EXERCISE DESCRIPTION: Once the line containing "Viewport: 1919px width, 928px height." has been written out, stop; until then, restate each line of the entries below word for word from the first.
==== RECORD EXCERPTS
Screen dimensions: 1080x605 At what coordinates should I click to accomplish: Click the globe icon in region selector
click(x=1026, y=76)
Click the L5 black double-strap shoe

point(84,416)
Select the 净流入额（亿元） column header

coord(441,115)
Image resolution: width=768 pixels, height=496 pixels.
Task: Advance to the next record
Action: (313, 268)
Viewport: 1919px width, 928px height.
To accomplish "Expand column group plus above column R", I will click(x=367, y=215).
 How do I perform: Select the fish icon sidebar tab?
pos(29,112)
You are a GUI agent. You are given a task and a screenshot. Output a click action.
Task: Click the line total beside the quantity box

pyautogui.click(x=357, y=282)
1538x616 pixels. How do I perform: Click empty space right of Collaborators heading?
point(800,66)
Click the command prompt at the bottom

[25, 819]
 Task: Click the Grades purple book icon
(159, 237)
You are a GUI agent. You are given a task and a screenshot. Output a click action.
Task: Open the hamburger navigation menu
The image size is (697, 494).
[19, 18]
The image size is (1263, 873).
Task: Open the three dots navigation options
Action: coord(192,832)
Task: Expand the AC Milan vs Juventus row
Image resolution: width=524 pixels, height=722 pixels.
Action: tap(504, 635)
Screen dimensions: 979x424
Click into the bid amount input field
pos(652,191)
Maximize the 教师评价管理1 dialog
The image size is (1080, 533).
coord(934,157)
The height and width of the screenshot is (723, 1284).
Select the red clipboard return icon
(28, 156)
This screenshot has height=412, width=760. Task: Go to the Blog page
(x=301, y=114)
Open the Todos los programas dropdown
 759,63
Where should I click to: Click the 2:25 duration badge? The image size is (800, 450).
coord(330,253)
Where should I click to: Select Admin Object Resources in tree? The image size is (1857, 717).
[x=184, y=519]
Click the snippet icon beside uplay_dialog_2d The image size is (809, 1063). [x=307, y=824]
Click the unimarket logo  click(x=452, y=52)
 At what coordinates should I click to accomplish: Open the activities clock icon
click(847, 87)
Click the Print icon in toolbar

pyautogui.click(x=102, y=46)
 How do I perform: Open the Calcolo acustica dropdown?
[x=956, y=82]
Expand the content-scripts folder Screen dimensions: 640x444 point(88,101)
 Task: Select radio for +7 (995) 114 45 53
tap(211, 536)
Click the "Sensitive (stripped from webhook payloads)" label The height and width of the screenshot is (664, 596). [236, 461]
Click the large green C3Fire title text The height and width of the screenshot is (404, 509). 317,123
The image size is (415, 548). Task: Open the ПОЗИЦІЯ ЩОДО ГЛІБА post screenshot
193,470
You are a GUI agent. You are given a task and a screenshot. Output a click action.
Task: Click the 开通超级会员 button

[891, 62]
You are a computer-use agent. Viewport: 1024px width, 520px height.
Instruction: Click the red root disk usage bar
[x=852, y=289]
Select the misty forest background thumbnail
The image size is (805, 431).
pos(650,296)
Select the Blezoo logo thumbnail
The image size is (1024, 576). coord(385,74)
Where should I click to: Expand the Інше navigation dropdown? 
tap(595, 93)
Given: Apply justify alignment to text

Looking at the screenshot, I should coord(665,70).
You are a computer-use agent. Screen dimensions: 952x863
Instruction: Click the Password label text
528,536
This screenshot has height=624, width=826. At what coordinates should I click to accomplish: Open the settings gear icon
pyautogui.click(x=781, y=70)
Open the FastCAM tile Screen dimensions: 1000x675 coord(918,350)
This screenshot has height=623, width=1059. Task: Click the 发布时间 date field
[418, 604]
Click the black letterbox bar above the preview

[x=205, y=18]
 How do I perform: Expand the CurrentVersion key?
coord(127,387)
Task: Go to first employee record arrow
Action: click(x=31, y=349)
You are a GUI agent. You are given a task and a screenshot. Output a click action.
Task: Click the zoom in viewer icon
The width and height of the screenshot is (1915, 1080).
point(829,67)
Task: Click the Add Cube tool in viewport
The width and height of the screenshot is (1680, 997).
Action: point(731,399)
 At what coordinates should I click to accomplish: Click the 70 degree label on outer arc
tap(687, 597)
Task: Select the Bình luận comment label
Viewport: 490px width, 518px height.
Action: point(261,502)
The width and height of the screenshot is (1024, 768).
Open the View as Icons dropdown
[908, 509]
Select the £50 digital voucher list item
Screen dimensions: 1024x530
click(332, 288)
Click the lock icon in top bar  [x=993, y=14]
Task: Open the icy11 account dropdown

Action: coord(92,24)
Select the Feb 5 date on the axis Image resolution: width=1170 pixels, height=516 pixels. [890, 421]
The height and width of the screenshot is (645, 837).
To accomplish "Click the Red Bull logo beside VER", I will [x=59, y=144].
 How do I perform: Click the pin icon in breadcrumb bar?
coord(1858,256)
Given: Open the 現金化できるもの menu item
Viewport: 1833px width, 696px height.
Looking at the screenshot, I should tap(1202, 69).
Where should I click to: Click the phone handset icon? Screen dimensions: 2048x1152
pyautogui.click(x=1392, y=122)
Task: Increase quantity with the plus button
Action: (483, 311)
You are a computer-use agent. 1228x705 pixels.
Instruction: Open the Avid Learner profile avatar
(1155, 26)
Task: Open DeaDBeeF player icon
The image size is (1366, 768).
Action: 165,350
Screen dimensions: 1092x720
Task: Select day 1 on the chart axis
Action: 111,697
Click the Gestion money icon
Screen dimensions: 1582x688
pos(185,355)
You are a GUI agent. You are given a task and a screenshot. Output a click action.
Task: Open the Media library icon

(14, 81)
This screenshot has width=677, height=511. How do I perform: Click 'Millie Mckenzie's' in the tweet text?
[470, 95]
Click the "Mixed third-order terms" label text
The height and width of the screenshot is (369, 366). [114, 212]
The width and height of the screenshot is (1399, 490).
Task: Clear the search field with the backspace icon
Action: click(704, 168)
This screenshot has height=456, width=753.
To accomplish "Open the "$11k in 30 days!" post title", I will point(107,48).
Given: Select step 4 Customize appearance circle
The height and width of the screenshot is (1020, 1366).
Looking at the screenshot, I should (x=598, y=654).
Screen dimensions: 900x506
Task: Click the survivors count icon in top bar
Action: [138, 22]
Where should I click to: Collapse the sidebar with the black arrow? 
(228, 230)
========
ANSWER AREA:
Screen dimensions: 1080x605 At what coordinates should I click to accomplish: Click the globe icon in region selector
click(x=1026, y=76)
Click the L5 black double-strap shoe

point(84,416)
Select the 净流入额（亿元） column header

coord(441,115)
Image resolution: width=768 pixels, height=496 pixels.
Task: Advance to the next record
Action: (313, 268)
Viewport: 1919px width, 928px height.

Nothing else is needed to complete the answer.